MaterialDistrict

Well Proven Chair

Here’s something we don’t see everyday. A chair that looks like it’s made of coloured concrete, but which is actually based on wood factory waste. The concept grew from a design study and is called the Well Proven Chair, perhaps because the base materials – wood and resin – and the shape are all common.

The chair is special because the two young designers who took on an abstract wood challenge and added real innovation to their solution. This winning design offers an answer to a common lament, namely a surplus of waste in factories.

The initial idea came from the realisation that in any production facility, even the best-run, over half of timber becomes waste. Amazingly, this number can be as high as 80%. So the designers decided to incorporate shavings, the ‘basic’ off-shoot from timber production, into the chair. By experimentation, they developed a useful combination. A bio-resin, shavings of a variety of lengths (generated by different factory operations) and water are mixed together. In the right proportions, this creates a kind of controlled explosion.

As the gooey, expanded mass dries, this irregular expansion on one side contrasts with a smooth finish on the other. A well-tested polypropylene chair used as a mould guarantees comfortable sitting on the wooden material that is a hardened foam. Standard legs of American ash are added for stability and the result is a chair which looks new and classic at the same time. No mean feat!

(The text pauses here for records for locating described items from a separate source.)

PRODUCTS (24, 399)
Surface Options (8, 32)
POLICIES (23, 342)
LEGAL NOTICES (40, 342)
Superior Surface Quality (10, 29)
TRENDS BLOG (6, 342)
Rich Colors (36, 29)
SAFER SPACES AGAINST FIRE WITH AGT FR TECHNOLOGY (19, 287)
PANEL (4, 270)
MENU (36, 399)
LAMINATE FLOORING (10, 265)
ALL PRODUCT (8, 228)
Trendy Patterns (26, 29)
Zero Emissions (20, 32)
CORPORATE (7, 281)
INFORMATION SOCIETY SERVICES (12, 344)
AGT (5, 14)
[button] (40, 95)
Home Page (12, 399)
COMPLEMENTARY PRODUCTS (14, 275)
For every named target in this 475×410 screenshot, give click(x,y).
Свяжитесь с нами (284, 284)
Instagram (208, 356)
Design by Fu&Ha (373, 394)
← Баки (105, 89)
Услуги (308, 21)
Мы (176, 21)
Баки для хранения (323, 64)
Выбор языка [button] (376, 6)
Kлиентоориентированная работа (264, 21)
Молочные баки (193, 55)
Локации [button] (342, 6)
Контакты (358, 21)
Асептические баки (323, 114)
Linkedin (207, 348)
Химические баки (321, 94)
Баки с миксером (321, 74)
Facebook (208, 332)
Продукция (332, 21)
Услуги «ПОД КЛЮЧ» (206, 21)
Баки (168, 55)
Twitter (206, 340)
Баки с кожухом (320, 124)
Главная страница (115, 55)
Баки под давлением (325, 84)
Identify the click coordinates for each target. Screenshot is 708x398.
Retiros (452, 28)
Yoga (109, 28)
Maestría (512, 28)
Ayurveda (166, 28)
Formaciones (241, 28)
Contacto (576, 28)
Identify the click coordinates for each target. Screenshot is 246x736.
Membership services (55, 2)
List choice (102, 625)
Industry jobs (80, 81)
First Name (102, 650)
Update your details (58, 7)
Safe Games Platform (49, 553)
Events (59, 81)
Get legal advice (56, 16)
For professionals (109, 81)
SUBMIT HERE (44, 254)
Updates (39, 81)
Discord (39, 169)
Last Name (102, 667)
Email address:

Colours can be changed by using shavings from different wood types. Reddish cherry would give a different hue from ash, for example, a lighter wood which was used in the roof of this French museum. Colouring agents can also be added. Besides these factors, the unpredictable nature of the expansion, which leads to a strong and light-weight material with five times its original volume, means that every chair is unique.

The two designers, James Shaw and Marjan van Aubel, worked with the AHEC and the RCA on the design.